The People’s Fleet won’t let Raine fly combat mechs because she’s too short.
“What,” she’d whined at the recruiting sergeant who lined her up against the marks on the wall of the little trailer-shack mobile signup booth towed behind a ground support vehicle, trying to stand on tiptoe without being noticed, as if that’ll make a difference to the number he already wrote down.
“There’s a height cutoff for combat pilots,” he’d blandly repeated.
“But I can already pilot a mech—”
He’d shrugged — “There are non-combat pilot roles—” and Raine had wheedled and complained and signed up anyway. It wasn’t fighter piloting, it wasn’t the real stuff, but War Effort was War Effort and what was she going to do, not be a hero?
So here she is on a flame-licked flight deck, with her back to a cluster munition that failed to deploy in-flight, punched through the sidewall of the touchdown hangar, and lodged itself in a twisted metallic trench in the decking. If it goes up, there’s going to be a hell of a lightshow, scattering a chain-reaction of erupting bomblets all over the shop; it’d probably total hangar B entirely, not mention wiping out the entire fire-suppression crew working around it, the damage control team attempting to defuse it, and of course Raine.
Raine ignores the flickering of self-ox incendiary fires behind her, and does her job — her stupid, stupid low-tech traffic-directing job.
The Meridiana is a workhorse DiGiorno torso fitted with stretched-taffy limbgear, all disproportionate strut and reach. It’s wrapped in microprismatic coating and scored lengthwise along the body and all four limbs with high-output colour-coded lightbars. It’s a stilt-legged uncanny-valley yaoi bishounen disco ball monstrosity of a mech, visible — as the saying goes — from space.

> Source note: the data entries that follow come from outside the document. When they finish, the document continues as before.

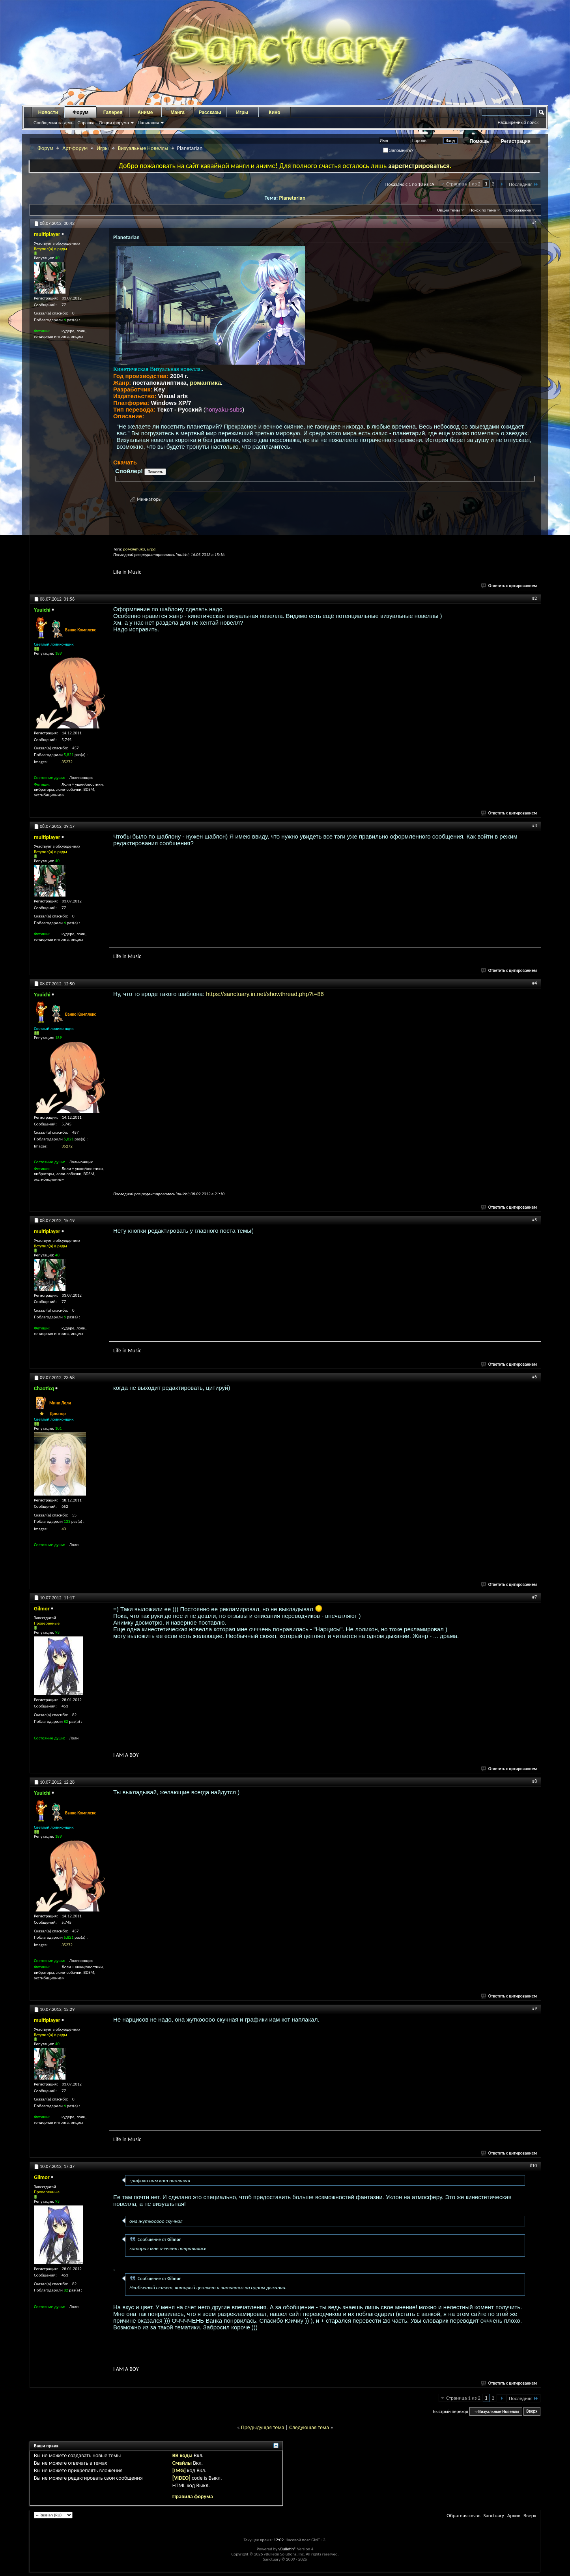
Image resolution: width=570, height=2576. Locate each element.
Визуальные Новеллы (143, 148)
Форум (80, 112)
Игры (242, 112)
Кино (274, 112)
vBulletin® (287, 2549)
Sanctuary (493, 2515)
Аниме (145, 112)
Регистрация (516, 141)
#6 (534, 1377)
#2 (534, 598)
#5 (534, 1219)
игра (151, 549)
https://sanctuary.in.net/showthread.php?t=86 (265, 993)
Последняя (523, 184)
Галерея (112, 112)
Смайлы (182, 2463)
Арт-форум (75, 148)
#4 (534, 983)
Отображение (518, 210)
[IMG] (179, 2470)
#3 (534, 825)
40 (64, 1528)
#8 (534, 1781)
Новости (48, 112)
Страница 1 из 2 (463, 184)
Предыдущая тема (262, 2427)
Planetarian (292, 198)
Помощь (479, 141)
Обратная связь (463, 2515)
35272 (67, 761)
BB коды (182, 2455)
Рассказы (210, 112)
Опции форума (114, 122)
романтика (205, 382)
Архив (513, 2515)
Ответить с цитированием (509, 585)
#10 (533, 2165)
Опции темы (448, 210)
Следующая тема (309, 2427)
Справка (85, 122)
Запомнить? (398, 150)
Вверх (531, 2411)
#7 (534, 1597)
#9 (534, 2008)
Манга (177, 112)
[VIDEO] (181, 2478)
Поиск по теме (482, 210)
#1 (534, 222)
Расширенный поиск (517, 122)
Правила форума (192, 2496)
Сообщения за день (53, 122)
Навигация (148, 122)
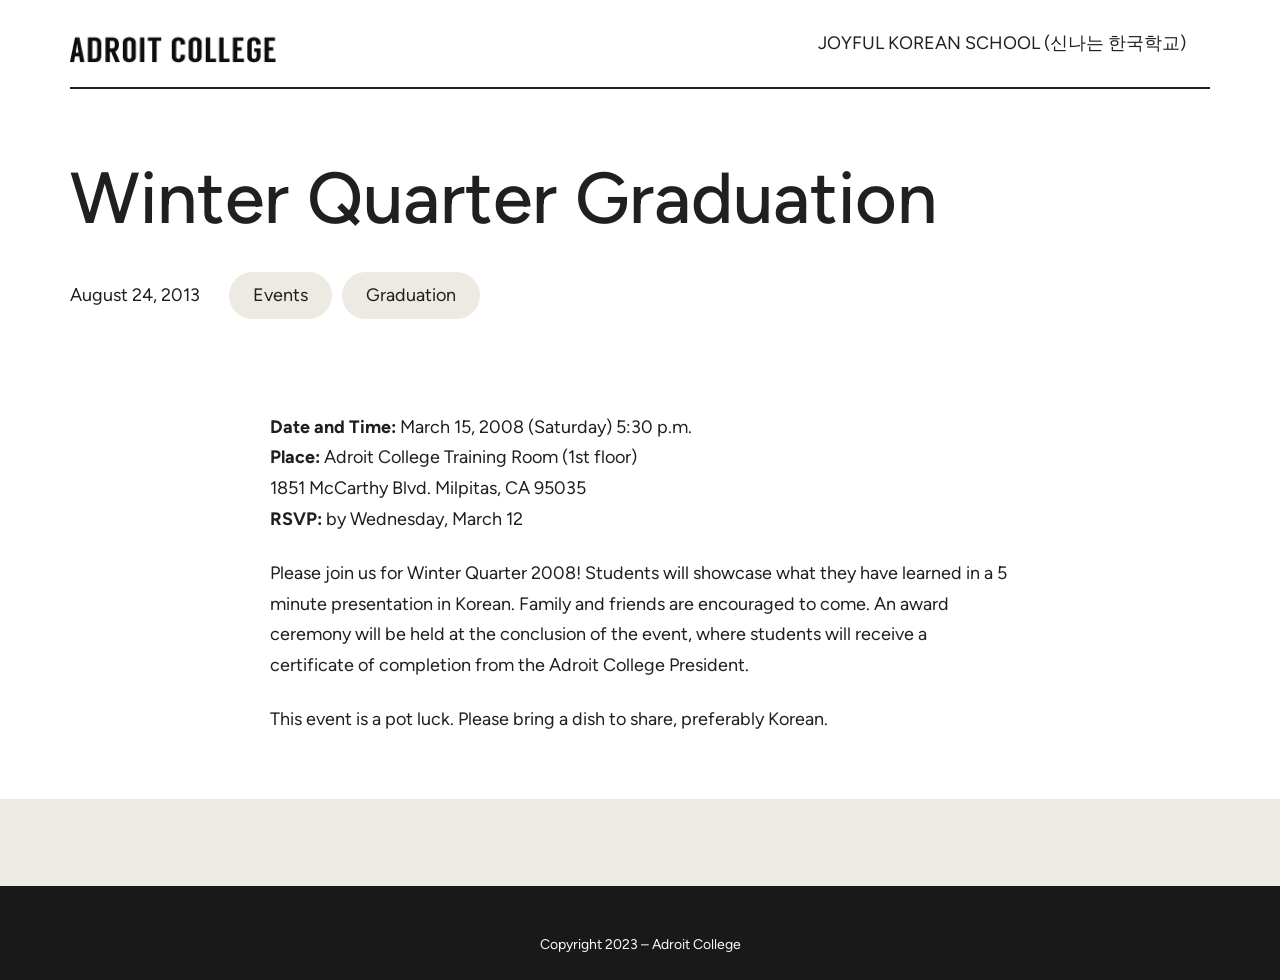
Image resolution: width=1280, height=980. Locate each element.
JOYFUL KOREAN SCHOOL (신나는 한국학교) (1002, 43)
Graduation (411, 295)
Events (280, 295)
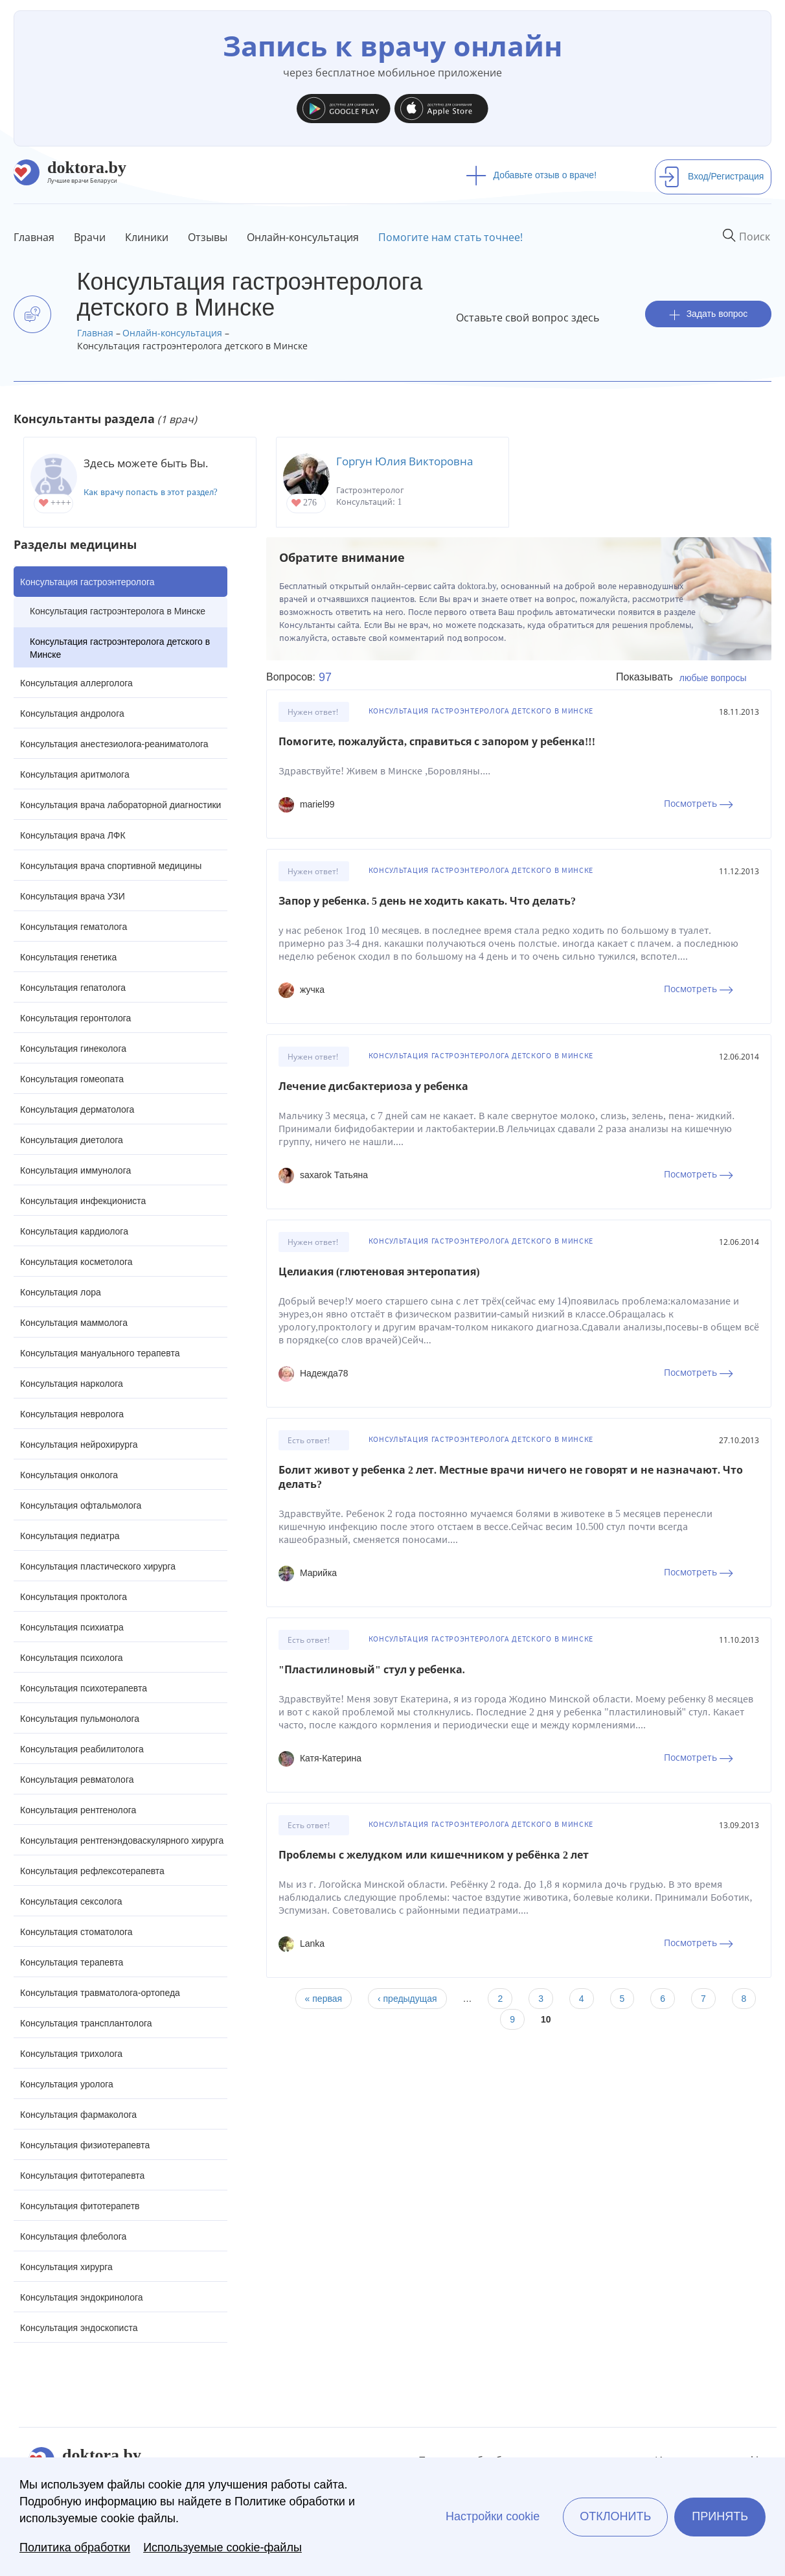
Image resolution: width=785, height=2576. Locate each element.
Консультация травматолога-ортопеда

The unfunny, practical truth is: they’re getting bombed out here, and the mechs on sortie are getting shot to hell. Neither side can rely on the other, come landing time, to have working comms, or working much of anything; and you have to have some way of conveying to the incoming shot-up fighter aces that some landing bays are Not In Service, and colour-coded lit-up limbs make the Meridiana both visually orientable and capable of minimal-data-capacity semaphor.
UXB, she signs into the black. UXB, UXB. Divert to C Deck. Divert to C Deck. UXB, UXB, UXB.
The D-C team have peeled open the munition’s casing, delicately extracting bomblet after bomblet, and getting rid of them the safest way possible, under the circumstances: gently yeeting them off into the void sternward, passing Raine less than ten metres off her left shoulder, relative motion carrying them far enough into the ship’s wake for point defence to whack them one by one. Space’s scalelessness turns them into tiny little silent firecracker bursts.
UXB, she signs into the dark, thinking of Danny flying out there; or maybe, on any given sortie, already not flying out there, as already-dead as a supernova whose brilliant light is only now reaching distant observing worlds. Danny; a heavy body atop her back last night, fingers pushing into her punishingly hard, tears dropping one-two on the back of Raine’s neck, footsteps briskly fleeing without a word afterward.
This, at least, is a clear signal. UXB, UXB, UXB.